#### Your goal
Everything from the first line of the entries through the line containing "Switch to the Freeform ribbon tab" is to be retyped exactly, and nothing beyond it.

#### Supplied entries
========================================
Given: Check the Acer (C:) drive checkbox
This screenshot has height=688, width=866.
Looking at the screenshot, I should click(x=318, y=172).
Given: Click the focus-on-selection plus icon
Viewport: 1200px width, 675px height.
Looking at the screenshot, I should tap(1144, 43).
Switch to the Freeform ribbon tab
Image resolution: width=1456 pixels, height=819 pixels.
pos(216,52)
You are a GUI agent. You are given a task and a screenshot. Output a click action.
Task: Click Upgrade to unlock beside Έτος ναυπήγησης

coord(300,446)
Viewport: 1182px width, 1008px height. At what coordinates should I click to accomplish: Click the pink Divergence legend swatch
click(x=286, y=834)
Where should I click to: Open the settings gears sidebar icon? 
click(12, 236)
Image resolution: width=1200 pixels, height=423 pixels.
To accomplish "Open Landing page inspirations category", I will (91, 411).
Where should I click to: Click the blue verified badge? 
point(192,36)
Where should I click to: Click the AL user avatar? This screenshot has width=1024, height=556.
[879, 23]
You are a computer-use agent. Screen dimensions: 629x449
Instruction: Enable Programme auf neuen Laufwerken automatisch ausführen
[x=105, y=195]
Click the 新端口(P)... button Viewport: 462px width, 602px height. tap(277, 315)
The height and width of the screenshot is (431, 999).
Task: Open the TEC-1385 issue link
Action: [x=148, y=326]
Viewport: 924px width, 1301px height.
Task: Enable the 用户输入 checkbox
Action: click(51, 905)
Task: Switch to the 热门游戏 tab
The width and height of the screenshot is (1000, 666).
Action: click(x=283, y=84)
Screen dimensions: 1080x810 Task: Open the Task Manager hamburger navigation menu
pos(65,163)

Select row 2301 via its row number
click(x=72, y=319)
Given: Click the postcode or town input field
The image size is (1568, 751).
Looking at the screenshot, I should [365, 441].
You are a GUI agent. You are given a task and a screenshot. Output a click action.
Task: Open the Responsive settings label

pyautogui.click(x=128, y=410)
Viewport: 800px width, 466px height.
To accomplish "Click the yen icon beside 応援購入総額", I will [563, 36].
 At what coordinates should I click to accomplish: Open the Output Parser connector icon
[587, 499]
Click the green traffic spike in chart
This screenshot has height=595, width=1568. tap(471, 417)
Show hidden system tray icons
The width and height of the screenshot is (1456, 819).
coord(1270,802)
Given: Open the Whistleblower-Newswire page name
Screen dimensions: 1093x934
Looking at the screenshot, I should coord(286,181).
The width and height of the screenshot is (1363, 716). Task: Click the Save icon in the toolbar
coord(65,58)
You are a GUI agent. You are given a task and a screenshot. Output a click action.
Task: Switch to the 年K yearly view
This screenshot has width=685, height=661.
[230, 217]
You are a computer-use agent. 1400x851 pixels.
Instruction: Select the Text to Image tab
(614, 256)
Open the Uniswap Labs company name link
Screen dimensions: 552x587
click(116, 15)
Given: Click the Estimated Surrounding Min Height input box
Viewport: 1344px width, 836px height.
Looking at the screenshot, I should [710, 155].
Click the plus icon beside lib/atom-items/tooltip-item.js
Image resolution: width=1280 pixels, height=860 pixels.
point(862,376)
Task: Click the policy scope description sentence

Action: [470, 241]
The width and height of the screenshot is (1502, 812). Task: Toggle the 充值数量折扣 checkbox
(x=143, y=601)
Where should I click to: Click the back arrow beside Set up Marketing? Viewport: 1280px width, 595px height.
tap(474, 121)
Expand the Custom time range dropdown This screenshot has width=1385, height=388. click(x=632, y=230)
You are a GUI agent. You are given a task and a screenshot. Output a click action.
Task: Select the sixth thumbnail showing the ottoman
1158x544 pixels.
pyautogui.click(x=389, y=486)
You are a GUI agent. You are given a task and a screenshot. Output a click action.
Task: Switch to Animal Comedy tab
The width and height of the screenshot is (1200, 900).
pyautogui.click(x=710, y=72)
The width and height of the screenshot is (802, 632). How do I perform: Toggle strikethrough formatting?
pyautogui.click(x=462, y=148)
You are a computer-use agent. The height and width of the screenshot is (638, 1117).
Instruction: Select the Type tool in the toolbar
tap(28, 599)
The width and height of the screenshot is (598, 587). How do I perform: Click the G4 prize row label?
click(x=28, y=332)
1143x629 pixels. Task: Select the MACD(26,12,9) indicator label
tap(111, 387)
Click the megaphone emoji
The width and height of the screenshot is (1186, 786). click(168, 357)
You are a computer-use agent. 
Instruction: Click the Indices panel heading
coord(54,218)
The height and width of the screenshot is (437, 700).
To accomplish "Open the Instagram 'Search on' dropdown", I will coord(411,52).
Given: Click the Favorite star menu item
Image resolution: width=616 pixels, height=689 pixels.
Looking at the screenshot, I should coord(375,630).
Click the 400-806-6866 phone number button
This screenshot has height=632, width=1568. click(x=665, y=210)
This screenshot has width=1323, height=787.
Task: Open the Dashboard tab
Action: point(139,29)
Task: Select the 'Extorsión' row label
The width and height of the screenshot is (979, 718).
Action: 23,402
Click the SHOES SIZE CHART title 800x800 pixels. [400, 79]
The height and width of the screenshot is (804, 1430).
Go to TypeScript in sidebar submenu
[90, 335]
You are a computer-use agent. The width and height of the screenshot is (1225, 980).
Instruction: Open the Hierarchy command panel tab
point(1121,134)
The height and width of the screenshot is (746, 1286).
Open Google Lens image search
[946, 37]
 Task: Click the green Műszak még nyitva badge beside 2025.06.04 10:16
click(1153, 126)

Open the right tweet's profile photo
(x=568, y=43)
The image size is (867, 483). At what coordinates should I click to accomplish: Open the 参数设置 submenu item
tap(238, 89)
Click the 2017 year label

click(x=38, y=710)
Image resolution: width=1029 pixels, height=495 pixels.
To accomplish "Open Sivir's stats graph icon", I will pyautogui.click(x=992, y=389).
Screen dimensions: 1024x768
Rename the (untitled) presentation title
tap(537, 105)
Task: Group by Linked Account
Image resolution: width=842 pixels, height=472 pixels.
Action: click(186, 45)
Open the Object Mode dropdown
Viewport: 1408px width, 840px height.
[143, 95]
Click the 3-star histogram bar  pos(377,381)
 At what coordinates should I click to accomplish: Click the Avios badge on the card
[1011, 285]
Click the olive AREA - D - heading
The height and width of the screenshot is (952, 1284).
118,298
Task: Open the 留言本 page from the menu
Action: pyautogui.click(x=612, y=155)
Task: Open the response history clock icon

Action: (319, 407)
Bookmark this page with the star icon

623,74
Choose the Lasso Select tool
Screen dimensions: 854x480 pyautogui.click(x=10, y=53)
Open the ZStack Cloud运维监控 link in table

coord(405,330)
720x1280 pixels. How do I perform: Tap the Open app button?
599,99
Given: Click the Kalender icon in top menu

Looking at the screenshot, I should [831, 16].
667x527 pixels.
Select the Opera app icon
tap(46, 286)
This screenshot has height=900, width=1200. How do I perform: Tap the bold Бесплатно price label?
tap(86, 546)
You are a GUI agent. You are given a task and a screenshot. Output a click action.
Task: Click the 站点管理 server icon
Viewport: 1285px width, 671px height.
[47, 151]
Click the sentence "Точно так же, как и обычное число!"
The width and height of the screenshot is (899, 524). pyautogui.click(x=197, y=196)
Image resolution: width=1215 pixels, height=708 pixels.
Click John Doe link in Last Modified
========================================
#### Solution for this exercise
Given: Check the Acer (C:) drive checkbox
This screenshot has height=688, width=866.
Looking at the screenshot, I should click(x=318, y=172).
Given: Click the focus-on-selection plus icon
Viewport: 1200px width, 675px height.
Looking at the screenshot, I should tap(1144, 43).
Switch to the Freeform ribbon tab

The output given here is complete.